▶ **WHAT IS ASKED**
Reproduce the material starting with the line that contains "Open the 交货时间 calendar icon" and continuing through the end of the material, leaving out the pictures.

## begin MATERIAL FOR THIS TASK

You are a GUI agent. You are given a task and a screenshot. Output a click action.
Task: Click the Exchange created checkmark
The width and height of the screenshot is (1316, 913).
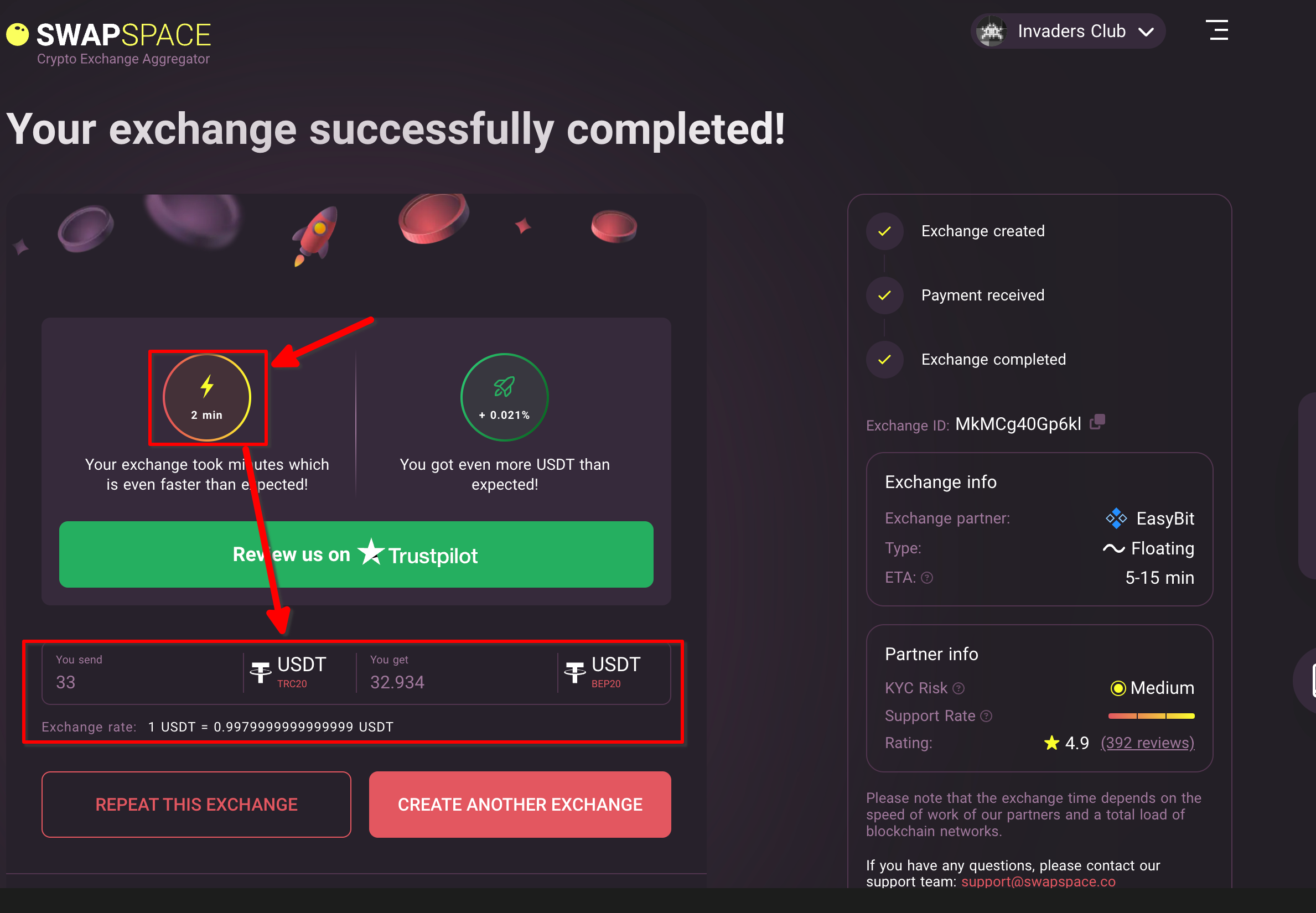(x=884, y=231)
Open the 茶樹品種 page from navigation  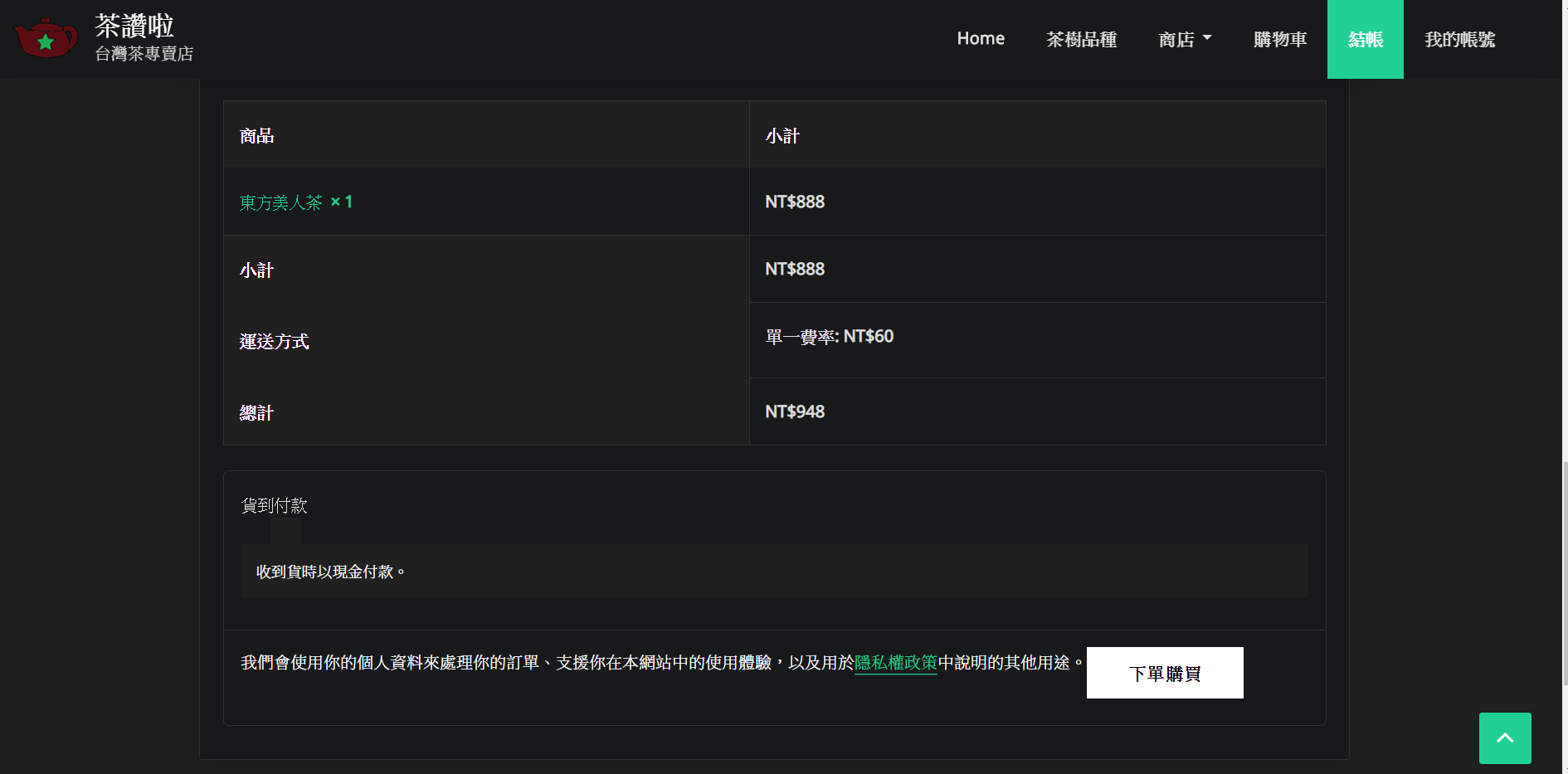(1081, 39)
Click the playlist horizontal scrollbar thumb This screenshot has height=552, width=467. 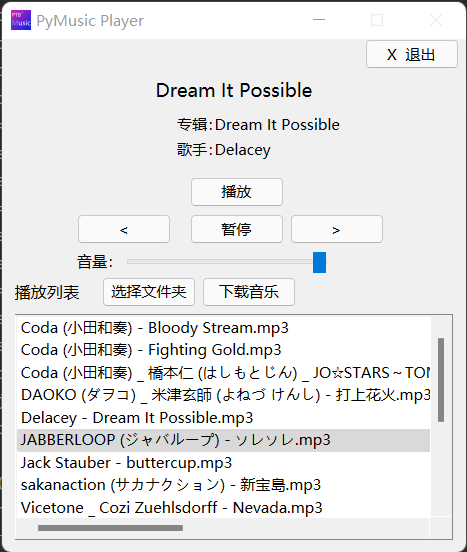pos(111,528)
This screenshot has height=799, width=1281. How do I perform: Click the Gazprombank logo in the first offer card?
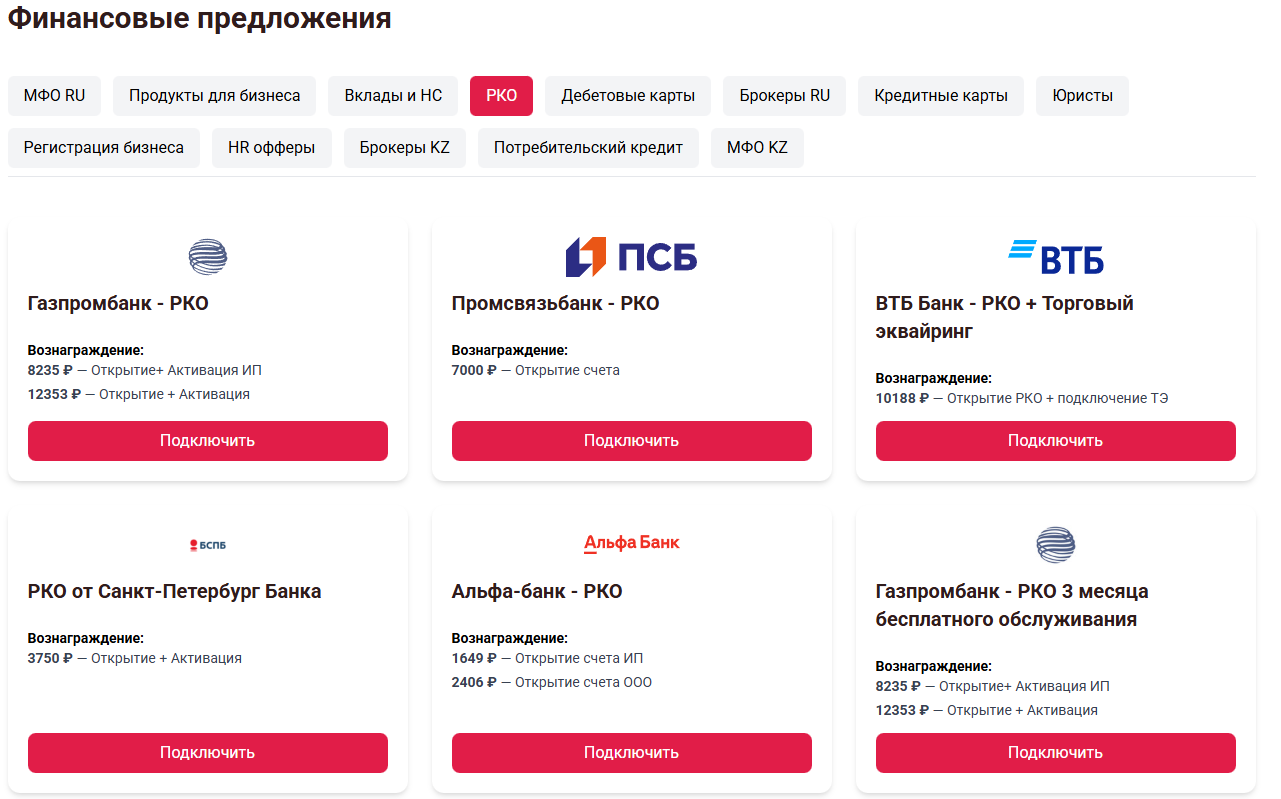click(x=208, y=257)
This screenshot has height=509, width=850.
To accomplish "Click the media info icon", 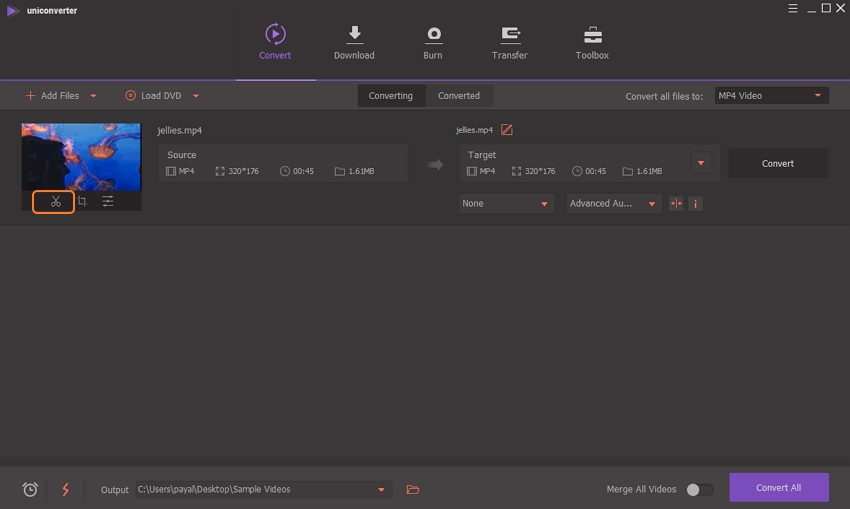I will [x=695, y=203].
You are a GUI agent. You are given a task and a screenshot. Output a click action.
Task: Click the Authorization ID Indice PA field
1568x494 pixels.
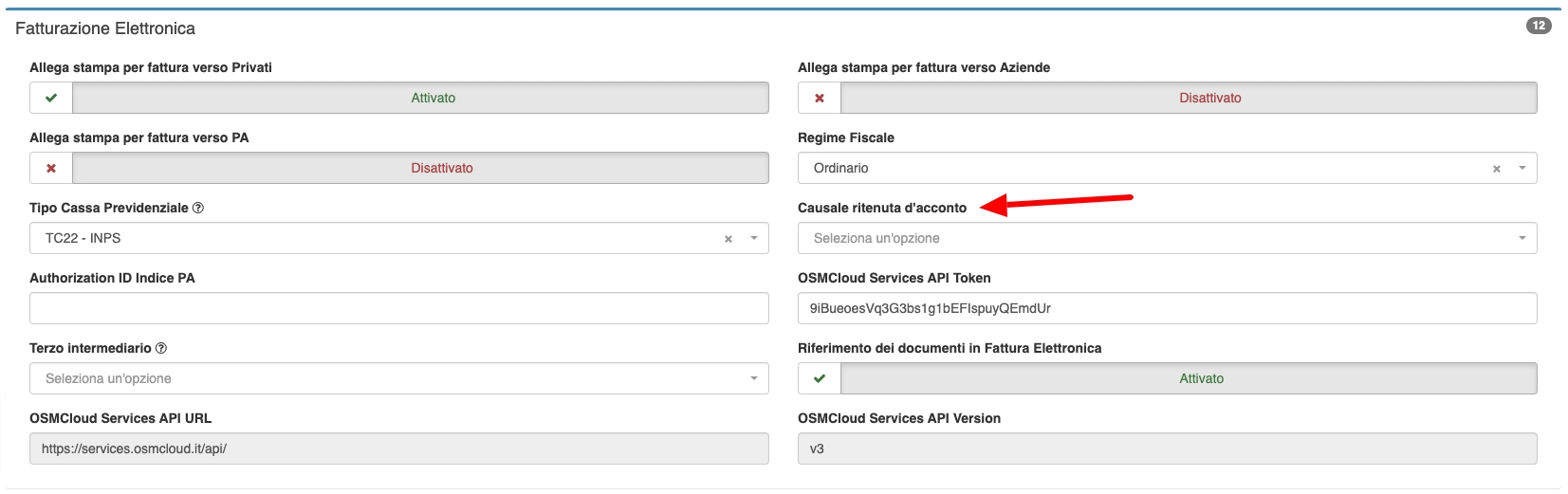(x=398, y=308)
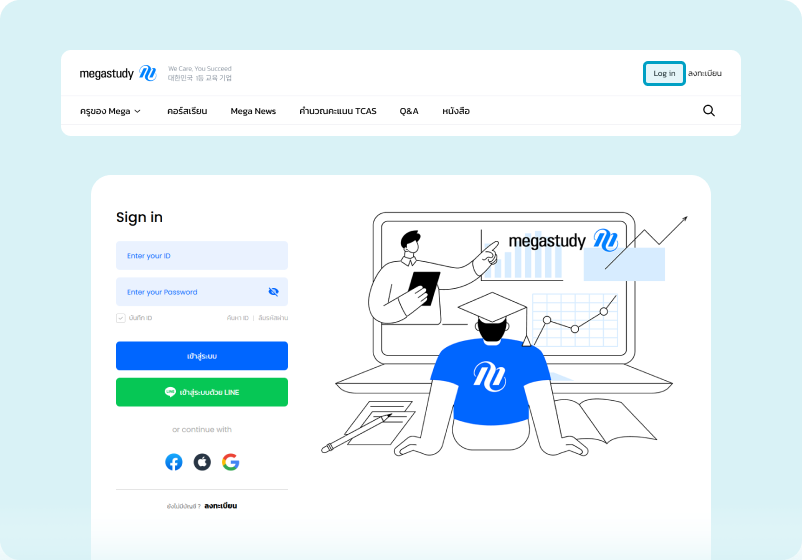
Task: Open the หนังสือ menu item
Action: 456,111
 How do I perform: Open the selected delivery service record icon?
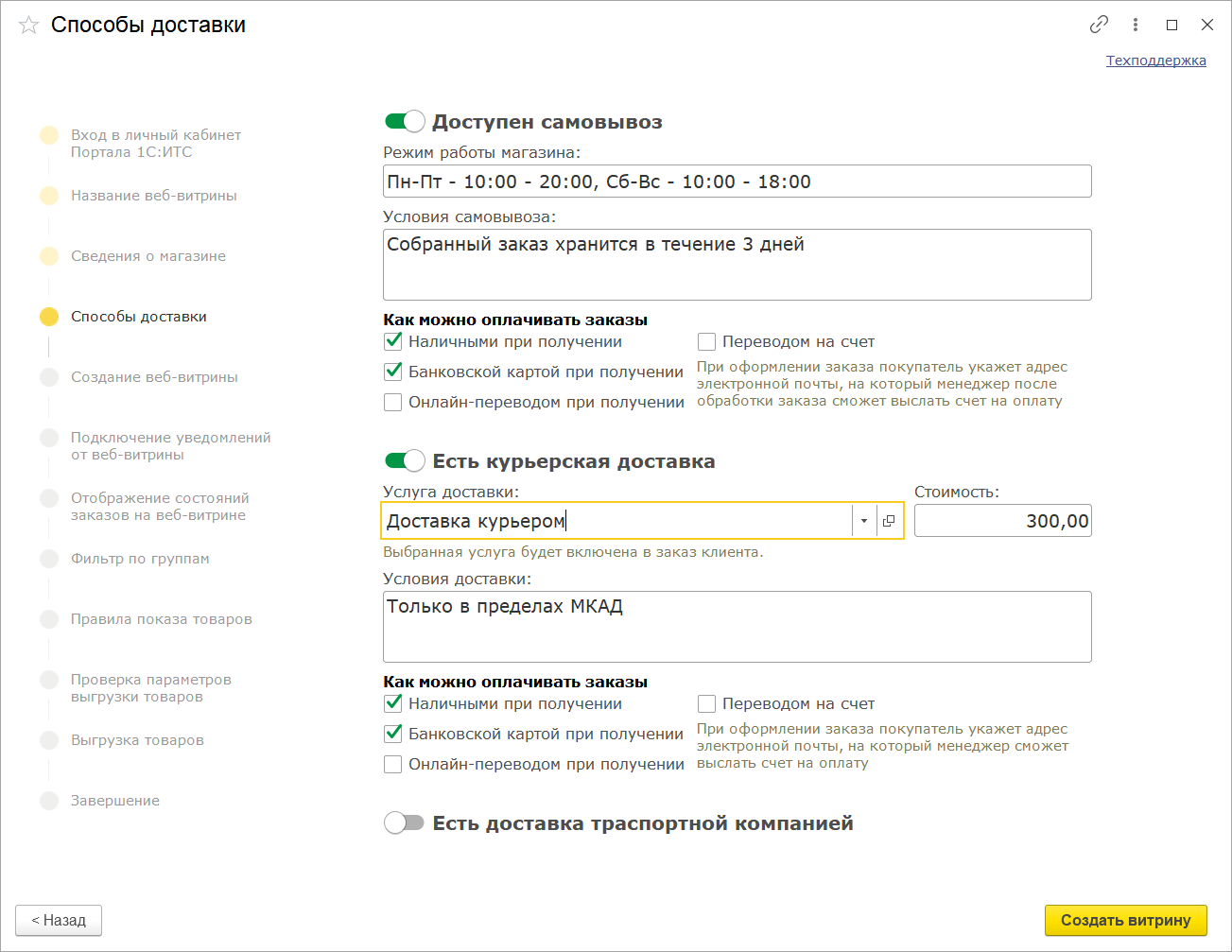pyautogui.click(x=889, y=521)
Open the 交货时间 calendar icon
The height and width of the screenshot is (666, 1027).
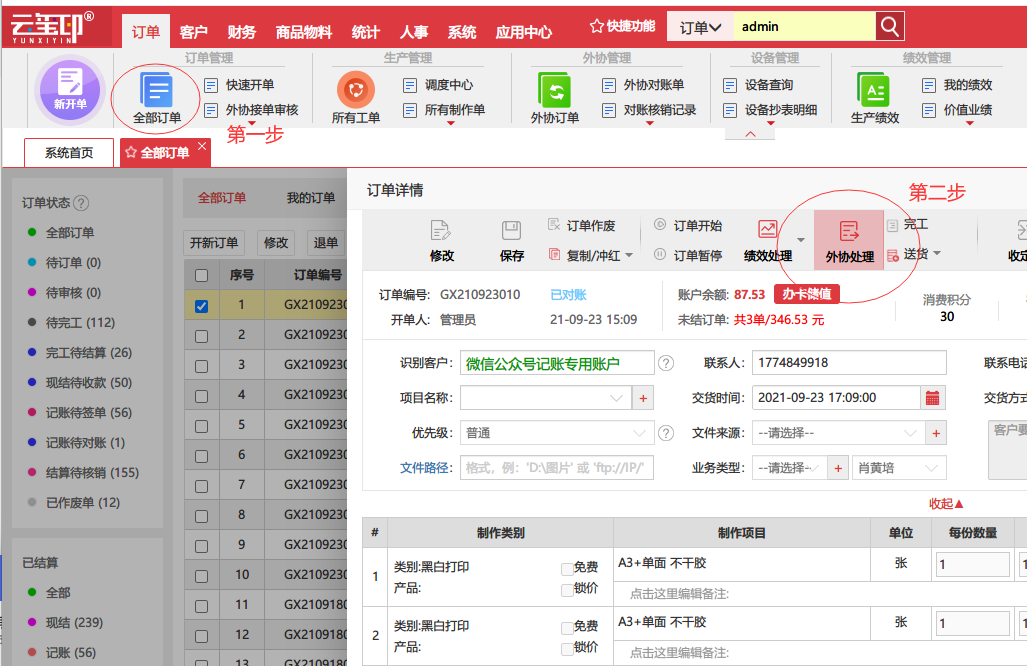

## end MATERIAL FOR THIS TASK

▶ **TASK ANSWER**
Open the 交货时间 calendar icon
The height and width of the screenshot is (666, 1027).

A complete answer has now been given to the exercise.